DOCUMENT SEGMENT –
■ ■ ■

That allowed me to think really critically as a writer how to render post-traumatic stress on the page, and how to write a scene of sex abuse that isn’t eroticized, but that’s still honest to show the way the mind can sort of leave the room or observe it from a distance.

In Lolita, Humbert Humbert goes out of his way to explain, “I’m very attractive.” The abuser Alyssa Nutting’s Tampa does the same thing. These descriptions seem tailored for the protagonists to convince themselves that this is attraction and not abuse.

A lot of girls are taught, in regards to sex, not to expect pleasure from it, and that they won’t necessarily enjoy it. I wanted to extend that to [Vanessa’s character]: “Okay so when it comes to sex, you might not enjoy it, and you might actually be repulsed. But that’s just how it is, and you just have to deal with it.” Which is heartbreaking, but I think that it’s relatable even if you didn’t experience this kind of sexual abuse. This just “grin and bear it” attitude toward sex is something that a lot of girls feel or felt.

Setting this book in 2000 with the specter of Britney Spears and Fiona Apple looming in the background—I think about Spears’s Rolling Stone cover with the Teletubby all the time and also Fiona Apple and this weird teenage sexuality in videos directed by men. Reading the book, I thought of all the ways that coming of age in 2000 really fucked me up. I was wondering: Could anybody from any generation could say that, or were we a specific kind of fucked up? Do you think 2000 was peak Lolita creepiness for our culture?

It definitely seemed like a starting point. Vanessa and I are about the same age. She’s like a year younger than me, so I had firsthand really intimate knowledge with that time period and the way that Lolita showed up in pop culture, but at the same time, I think there was this specific Lolita trope that was so prominent then. When I was working on my dissertation for my PhD I referred to it as the early aughts Lolita complex. And Britney Spears was the sort of perfect example of this in a situation like that Rolling Stone cover.

For the record, I love Britney Spears.

Me too.

And part of it is the tragedy of Britney Spears. The fans who worry so much about her now are kind of culpable in her eventual breakdown.

That’s what I wanted to show in the novel. It’s just a brief mention in 2007 of Vanessa dicking around on her laptop and seeing the paparazzi photos of Britney when she was having a really hard time, and her quote/unquote “breakdown” was something to be gleefully entertained by. It’s so cruel in hindsight, but I remember going to Perez Hilton and consuming her obvious pain just another news story. I hate that, but I was completely culpable. We all were culpable.

What about perception in regards to My Dark Vanessa? Are interviewers asking you if this is a love story?

People seem to get it. The questions about it being a love story are more asking about my own evolution in thinking about it. Because when I was young I did think of this as a love story.

There was a point when you read Lolita and thought it was a love story?

I mean, yes, but even when I was a teenager I saw love stories as having a lot of room for obsession and even violence.

Oh, I’m a V.C. Andrews girl through and through.

Right. And I still think this is a way we practice and conceptualize romantic love. The practice still does leave a lot of room for abuses, and I think that’s part of the difficulty in something like Me Too. There are real emotions that are wrapped up in the relationships or encounters, where there was obviously an abuse of power. And you were maybe taken advantage of, but you still feel romantic or tender toward that person. That’s really really tough, and it’s harder to talk about. So in terms of the book being a love story, if I’m asked those questions I say it leaves a lot of room to unpack what a love story is.

■ ■ ■

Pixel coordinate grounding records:
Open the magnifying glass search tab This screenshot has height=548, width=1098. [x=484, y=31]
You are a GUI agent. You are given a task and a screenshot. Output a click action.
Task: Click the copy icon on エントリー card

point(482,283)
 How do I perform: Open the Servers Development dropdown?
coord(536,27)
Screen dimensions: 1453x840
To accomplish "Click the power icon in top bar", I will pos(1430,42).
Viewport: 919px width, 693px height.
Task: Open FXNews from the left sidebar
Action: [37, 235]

■ ■ ■

Copy everything in the interview excerpt from "And part of" down to "all were culpable.", swapping "culpable" for "complicit" throughout.

COMPLETED EXERCISE –
And part of it is the tragedy of Britney Spears. The fans who worry so much about her now are kind of complicit in her eventual breakdown.

That’s what I wanted to show in the novel. It’s just a brief mention in 2007 of Vanessa dicking around on her laptop and seeing the paparazzi photos of Britney when she was having a really hard time, and her quote/unquote “breakdown” was something to be gleefully entertained by. It’s so cruel in hindsight, but I remember going to Perez Hilton and consuming her obvious pain just another news story. I hate that, but I was completely complicit. We all were complicit.